A sit down with Coach Jim Eyen.

Spending the last three weeks at training camp, I have had the pleasure of meeting many new and interesting people. Most of the people that garner all the attention are much taller than I am, and get paid to dribble a round leather ball. Coach Jim Eyen of the Sacramento Kings is not taller than I am, nor does he now or has he ever played professional basketball. His insistence on greeting me, an outsider, every time I’ve see him, with a smile and pleasant hello, sparked my interest in him. Here is The Purple Panjandrum’s interview with the very interesting and extremely intelligent Sacramento Kings assistant coach Jim Eyen.

A sit down with Coach Jim Eyen.
Marcus Landry and Coach Jim Eyen

TPP: This is your second year with the Kings, but you’ve spent most of your career with Coach Mike Dunleavy. How has the transition to a new coaching staff been?

Coach Eyen: I think it’s been terrific. I think what Paul (Coach Westphal) brings to the team and the organization is a very positive approach and I think it is particularly helpful with our young guys. I think he’s got great experience in the game. He’s got a great ability to communicate with the players and I think he is laying a very solid foundation for this young team.

TPP: What exactly is your role or your duties as an assistant for the Kings?

Coach Eyen: Paul has us wear a couple of different hats, but primarily it would be game preparation as it relates to our defense.

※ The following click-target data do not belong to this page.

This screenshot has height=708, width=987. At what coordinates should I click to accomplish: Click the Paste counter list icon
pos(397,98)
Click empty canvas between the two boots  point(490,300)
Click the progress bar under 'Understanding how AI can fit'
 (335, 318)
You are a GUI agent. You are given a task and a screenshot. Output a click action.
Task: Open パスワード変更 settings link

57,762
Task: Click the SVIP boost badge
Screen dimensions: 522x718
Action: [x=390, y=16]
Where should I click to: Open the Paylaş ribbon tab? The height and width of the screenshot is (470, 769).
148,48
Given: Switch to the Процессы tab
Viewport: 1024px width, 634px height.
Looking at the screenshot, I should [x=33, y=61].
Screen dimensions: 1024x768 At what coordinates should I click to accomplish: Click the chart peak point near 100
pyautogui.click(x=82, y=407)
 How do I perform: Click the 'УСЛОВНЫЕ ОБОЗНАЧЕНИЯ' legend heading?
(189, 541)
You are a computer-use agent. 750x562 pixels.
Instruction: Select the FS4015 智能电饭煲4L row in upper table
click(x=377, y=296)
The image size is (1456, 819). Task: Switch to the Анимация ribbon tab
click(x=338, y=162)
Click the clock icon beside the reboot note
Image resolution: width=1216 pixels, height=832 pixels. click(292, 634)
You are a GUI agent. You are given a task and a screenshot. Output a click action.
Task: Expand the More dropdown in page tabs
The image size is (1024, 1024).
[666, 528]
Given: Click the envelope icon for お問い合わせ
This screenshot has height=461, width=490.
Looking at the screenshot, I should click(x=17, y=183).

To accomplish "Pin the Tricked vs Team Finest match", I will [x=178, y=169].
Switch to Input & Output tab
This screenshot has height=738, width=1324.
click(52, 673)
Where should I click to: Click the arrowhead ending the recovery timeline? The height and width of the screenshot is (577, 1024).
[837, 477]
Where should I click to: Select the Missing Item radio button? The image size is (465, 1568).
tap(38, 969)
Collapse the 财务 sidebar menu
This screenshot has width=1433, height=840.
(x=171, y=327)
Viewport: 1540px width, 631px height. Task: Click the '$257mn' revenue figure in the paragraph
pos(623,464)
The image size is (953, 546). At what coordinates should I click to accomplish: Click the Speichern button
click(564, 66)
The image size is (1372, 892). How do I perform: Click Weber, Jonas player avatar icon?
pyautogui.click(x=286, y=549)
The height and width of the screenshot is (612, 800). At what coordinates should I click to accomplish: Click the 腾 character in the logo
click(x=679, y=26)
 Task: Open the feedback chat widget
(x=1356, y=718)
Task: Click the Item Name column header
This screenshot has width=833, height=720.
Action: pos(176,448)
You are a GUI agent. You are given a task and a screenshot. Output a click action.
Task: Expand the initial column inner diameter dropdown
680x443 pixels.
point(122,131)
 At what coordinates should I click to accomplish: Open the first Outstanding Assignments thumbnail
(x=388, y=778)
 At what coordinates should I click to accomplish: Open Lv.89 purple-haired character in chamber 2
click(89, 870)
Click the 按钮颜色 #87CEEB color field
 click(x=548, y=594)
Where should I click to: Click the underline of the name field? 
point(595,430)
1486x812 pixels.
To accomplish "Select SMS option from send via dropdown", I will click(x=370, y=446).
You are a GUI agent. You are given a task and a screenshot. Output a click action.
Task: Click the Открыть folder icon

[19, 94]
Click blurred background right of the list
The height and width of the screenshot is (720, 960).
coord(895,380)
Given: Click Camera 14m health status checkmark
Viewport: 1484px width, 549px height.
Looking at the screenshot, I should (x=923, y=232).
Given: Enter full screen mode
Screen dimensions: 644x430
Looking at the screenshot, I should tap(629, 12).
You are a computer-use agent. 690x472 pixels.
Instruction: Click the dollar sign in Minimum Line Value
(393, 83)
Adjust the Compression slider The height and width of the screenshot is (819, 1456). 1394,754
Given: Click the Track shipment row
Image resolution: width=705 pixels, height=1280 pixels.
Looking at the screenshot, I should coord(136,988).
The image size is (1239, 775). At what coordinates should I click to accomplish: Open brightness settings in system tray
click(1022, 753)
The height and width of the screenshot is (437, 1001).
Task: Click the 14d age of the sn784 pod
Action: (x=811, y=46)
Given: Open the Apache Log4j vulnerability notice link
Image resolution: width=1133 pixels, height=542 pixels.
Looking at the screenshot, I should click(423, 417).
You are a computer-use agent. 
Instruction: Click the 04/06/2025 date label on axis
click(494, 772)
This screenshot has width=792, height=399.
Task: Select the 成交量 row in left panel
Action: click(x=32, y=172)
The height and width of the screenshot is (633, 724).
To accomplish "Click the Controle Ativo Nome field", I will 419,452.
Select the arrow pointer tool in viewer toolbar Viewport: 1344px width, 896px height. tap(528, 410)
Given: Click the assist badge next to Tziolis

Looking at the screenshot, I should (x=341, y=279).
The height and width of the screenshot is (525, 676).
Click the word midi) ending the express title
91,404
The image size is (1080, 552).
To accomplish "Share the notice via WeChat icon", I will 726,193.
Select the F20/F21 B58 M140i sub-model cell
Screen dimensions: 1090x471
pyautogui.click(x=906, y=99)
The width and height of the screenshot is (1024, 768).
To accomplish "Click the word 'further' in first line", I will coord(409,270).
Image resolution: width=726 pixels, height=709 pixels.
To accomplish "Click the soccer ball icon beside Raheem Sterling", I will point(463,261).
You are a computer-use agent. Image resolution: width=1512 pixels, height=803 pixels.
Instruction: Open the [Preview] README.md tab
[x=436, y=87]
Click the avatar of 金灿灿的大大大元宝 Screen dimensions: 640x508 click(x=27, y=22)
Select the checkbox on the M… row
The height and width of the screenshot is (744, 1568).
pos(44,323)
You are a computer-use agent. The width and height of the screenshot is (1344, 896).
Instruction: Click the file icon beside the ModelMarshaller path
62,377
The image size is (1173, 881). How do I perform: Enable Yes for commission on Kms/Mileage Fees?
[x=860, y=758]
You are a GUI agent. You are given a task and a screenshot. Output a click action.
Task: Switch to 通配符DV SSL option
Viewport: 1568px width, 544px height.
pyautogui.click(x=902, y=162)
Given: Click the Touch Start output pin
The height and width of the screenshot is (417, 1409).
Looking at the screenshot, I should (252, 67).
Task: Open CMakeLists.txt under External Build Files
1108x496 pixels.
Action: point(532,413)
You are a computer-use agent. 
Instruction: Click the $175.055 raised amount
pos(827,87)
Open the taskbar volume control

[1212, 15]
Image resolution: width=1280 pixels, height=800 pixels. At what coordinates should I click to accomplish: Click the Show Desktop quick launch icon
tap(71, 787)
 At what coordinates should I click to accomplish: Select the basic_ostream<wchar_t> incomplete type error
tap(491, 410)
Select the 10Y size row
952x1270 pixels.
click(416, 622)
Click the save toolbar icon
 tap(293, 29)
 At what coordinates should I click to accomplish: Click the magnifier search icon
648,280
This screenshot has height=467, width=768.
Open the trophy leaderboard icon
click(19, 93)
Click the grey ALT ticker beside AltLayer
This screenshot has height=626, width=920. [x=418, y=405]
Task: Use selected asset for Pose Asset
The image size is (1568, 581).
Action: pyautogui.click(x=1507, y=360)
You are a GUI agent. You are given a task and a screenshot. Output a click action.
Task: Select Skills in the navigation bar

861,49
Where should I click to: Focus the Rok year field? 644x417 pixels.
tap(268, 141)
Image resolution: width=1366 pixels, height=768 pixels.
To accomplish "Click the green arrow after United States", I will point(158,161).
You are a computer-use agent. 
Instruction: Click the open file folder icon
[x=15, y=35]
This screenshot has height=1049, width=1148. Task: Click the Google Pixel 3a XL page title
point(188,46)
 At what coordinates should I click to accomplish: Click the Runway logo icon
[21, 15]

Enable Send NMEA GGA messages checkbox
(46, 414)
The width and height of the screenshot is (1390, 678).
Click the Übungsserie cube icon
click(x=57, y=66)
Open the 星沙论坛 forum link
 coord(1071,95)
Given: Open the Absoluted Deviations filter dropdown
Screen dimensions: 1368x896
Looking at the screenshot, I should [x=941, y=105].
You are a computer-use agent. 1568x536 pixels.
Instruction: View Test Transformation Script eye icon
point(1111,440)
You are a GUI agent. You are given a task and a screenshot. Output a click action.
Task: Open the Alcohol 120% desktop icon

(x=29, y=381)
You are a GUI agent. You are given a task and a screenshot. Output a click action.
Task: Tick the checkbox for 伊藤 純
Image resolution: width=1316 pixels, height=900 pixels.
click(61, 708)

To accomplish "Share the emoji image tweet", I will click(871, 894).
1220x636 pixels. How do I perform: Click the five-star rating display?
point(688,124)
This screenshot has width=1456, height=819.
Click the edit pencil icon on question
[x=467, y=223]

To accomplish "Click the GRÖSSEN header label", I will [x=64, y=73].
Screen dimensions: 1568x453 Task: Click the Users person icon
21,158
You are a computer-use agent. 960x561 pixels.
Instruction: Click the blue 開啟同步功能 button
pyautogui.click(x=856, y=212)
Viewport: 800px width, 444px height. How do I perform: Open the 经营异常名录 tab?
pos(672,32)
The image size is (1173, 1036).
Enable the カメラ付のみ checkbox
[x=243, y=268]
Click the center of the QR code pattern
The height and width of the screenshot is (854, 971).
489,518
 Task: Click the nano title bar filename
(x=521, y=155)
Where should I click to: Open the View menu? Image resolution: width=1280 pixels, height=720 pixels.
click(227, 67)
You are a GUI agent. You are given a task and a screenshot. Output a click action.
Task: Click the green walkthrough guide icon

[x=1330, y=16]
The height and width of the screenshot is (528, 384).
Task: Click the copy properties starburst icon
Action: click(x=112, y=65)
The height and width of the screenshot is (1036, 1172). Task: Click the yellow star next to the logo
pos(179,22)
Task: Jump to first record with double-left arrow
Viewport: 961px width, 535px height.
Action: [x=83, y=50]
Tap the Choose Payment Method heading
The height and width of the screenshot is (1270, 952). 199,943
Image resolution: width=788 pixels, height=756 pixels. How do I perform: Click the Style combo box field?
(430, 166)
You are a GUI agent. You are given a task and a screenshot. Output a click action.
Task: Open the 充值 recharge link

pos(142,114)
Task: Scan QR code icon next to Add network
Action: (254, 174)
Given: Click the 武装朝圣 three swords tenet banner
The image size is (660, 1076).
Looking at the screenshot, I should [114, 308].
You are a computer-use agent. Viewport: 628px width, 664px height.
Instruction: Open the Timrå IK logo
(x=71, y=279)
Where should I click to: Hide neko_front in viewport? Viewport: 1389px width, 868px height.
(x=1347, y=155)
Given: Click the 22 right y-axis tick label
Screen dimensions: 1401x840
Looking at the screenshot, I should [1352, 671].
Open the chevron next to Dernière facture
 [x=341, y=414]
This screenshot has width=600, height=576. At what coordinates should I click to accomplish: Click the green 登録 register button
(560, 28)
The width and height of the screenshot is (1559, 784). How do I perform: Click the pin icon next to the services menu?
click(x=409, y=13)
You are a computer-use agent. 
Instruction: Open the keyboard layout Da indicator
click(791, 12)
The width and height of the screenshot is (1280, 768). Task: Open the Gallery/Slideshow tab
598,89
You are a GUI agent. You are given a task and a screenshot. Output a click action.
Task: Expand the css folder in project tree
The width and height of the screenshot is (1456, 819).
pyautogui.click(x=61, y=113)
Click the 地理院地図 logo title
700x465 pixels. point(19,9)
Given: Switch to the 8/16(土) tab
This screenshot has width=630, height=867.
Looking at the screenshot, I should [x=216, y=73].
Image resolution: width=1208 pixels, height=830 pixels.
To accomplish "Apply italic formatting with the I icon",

I just try to make sure that we are prepared for every game, particularly guys that have not been in the league a long time. We try to familiarize them with the league and how we like to approach every game.

TPP: I’ve seen you here with a laptop working with the players on film study. Is that one of your primary teaching tools?

Coach Eyen: Sure, I’ll pull a player after practice and we’ll pull some clips and some film work, particularly over the defense and look at them either on the ball or off the ball and grade them a little bit with our coverages and things like that.

TPP: What is the life of an NBA assistant coach like and how do you carve your niche?

Coach Eyen: I’ve been fortunate to work with some very good people- Don Casey, Pat Riley, Mike Dunleavy and now Paul. I hope as I’ve been in the league, I’ve created my niche and that I am able to bring something to the table at every stop that I have been. It’s really a matter of enjoying what you do and I enjoying teaching the game and competing. Night in and night out, it’s a competition and if your mind set is any different than that, then you are in for a long season. If your focus is that and you enjoy what you do then the season goes by quickly.

TPP: Is your hope to be a career assistant or do you have aspirations of other things?

Coach Eyen: I enjoy what I do right now. I don’t think that there is a way to track to be a head coach. It’s not as though you do something different from what you do in order to eventually become a head coach. I think you do what you do and you do it well and when an opportunity surfaces then you try to take advantage of that.

TPP: How do you deal with the fact that you are not an ex-NBA player and you are surrounded by a staff of ex-players? How do you fit in?

Coach Eyen: My niche is my experience. I played the game but I didn’t play it at the professional level. I still am able to teach the game as anybody else would. I’ve coached at all the various levels- I’ve coached at the high school level, junior college and the four year college level and so I’ve been coaching over thirty years and this is my twentieth in the league. So I guess what I hang my hat on is my experience and my ability to teach the game and motivate players and work with players. I think I’ve created my niche doing those types of things.

TPP: Where has been your favorite stop on your NBA tour?

Coach Eyen: It’s always your current stop. (laughing) It doesn’t get any better than this.

Like many other coaches before him, Coach Eyen is hoping to make Sacramento a long term stop for he and his family. As a twenty year NBA coaching veteran, he has spent time with the Clippers, the Lakers, the Bucks, the Trail Blazers, back to the Clippers and now with the Kings. This is the life of an NBA assistant coach and after spending a little time with him, he seems like one of the good guys.

Coaches come in all shapes and sizes. The Kings are perhaps one of the more open-minded teams in regards to how they build a coaching staff. Coach Eyen is just one of a very diverse group that includes basketball legend Pete Carril, ex-NBA players Mario Ellie and Truck Robinson, and newcomer Otis Hughley. Kings front office employees and ex-players Bobby Jackson and Shareef Abdur-Rahim are also important members of the pre-season camp run by head coach Paul Westphal. Outside of Coach Westphal and Pete Carril, Jim Eyen is the most experienced coach on staff. His approach is cerebral in nature and he uses his experience both to teach and advise players. I hope you enjoyed getting to know a little bit more about Kings assistant coach Jim Eyen, I certainly did.